Por estos días, la Agencia Nacional de Aeronáutica y del Espacio de Estados Unidos, la famosa NASA, está cumpliendo su primer medio siglo de existencia. Ante tan señalado aniversario, sin duda la mítica organización encargada de explorar el espacio, recoger cascajo lunar y poner a flotar como globos a intrépidos astronautas, tendrá que hacer una revisión de su pasado y objetivos. Y ponerse nuevas metas y prospectivas… lo que ha venido haciendo pian-pianito desde hace algún tiempo… aunque con demasiada lentitud, dicen sus críticos de siempre.
La NASA es hija, cómo no, de la paranoia norteamericana que permeó la Guerra Fría. Cuando los soviéticos pusieron en órbita el primer satélite artificial, el Sputnik I, en octubre de 1957, los americanos se sintieron chinches: los rusos les habían ganado la primicia en un ámbito muy sensible. Y es que si sus enemigos podían hacer eso, quién sabe qué más podrían hacer con… cohetes. En aquellos tiempos, lanzar misiles al espacio tenía una función muy específica: llevar cabezas nucleares hasta el mero corazón del rival.

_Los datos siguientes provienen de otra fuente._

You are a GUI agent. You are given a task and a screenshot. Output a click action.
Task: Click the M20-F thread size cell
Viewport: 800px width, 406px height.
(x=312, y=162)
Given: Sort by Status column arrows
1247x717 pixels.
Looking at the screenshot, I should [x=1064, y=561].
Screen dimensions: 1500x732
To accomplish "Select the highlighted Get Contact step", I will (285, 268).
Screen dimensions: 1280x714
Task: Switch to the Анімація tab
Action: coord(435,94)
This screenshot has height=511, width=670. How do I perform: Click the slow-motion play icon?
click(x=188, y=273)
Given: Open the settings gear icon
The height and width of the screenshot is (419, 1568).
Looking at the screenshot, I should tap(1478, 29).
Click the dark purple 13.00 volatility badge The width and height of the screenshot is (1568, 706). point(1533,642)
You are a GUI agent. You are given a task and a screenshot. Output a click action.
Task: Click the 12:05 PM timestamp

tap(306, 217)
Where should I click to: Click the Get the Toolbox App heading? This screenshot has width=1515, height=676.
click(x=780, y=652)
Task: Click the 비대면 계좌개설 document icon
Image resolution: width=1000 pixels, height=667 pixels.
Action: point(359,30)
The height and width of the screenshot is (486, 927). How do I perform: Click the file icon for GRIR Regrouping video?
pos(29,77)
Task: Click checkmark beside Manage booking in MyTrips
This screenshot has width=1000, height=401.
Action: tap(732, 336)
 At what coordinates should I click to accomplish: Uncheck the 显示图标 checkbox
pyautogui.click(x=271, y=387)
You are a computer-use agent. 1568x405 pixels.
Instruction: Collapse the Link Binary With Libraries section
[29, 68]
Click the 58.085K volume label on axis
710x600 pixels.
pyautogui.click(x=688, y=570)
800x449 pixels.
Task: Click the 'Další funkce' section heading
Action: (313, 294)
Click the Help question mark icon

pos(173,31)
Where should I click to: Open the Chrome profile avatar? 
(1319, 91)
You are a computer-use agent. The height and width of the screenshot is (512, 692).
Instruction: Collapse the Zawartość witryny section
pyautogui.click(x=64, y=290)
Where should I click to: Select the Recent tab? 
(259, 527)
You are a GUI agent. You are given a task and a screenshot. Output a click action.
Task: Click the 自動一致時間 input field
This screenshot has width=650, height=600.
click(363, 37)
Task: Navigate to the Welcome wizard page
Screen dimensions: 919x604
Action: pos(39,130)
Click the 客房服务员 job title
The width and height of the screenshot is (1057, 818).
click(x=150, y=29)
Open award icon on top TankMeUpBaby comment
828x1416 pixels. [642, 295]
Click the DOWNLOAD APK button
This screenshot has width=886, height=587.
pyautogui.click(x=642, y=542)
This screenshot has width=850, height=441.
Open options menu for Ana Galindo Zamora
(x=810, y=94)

Así pues, Estados Unidos tenía que ponerse las pilas y contrarrestar la superioridad soviética. El problema es que, para variar y no perder la costumbre, había distintas ramas de las Fuerzas Armadas y otras agencias del Gobierno que tenían, cada una, su propio programa de cohetería y actividades afines. Había que unificar criterios, planes y proyectos. Así fue como nació la NASA, a los cuatro meses de que los blip-blips del Sputnik les pusieran los pelos de punta.
Tres años después de su nacimiento, John F. Kennedy embarcó gacho a la NASA en la consecución de un objetivo sumamente audaz: poner un hombre en la Luna y regresarlo a salvo antes de que acabara la década de los sesenta. Ahí fue cuando la NASA mostró de qué era capaz. Gracias a uno de los programas científicos y tecnológicos más caros, ingeniosos e innovadores de la historia, el Proyecto Apolo cumplió la promesa de Kennedy, poco más de cinco meses antes de que llegara 1970.
Ése y otros triunfos cimentaron la reputación de la NASA como semillero de cerebritos y de ser una organización respetable y eficiente. Lo que pocos pudieron ver era que, gastado su potencial propagandístico, luego vendrían los recortes de presupuesto y el cabildeo de los grandes conglomerados para enlodar y complicar todo. Un ejemplo perfecto de los problemas de la NASA después del Apolo XVII fue las pésimas decisiones tomadas con respecto al proyecto del Transbordador Espacial, un vehículo carísimo, ineficiente y totalmente indigno de confianza. Ello lo prueba lo que resta de esa flota: de los cinco que tenía, de los cinco que tenía, ya nomás me quedan tres, tres, tres (Endeavour, Atlantis y Discovery; el Challenger y el Columbia: RIP).
Total, que la NASA debe hacer un examen de autocrítica, y poner sus miras en objetivos elevados pero realizables… y recuperar el espíritu de pionero y de excelencia que tanta fama le diera a lo largo de muchos de esos cincuenta años.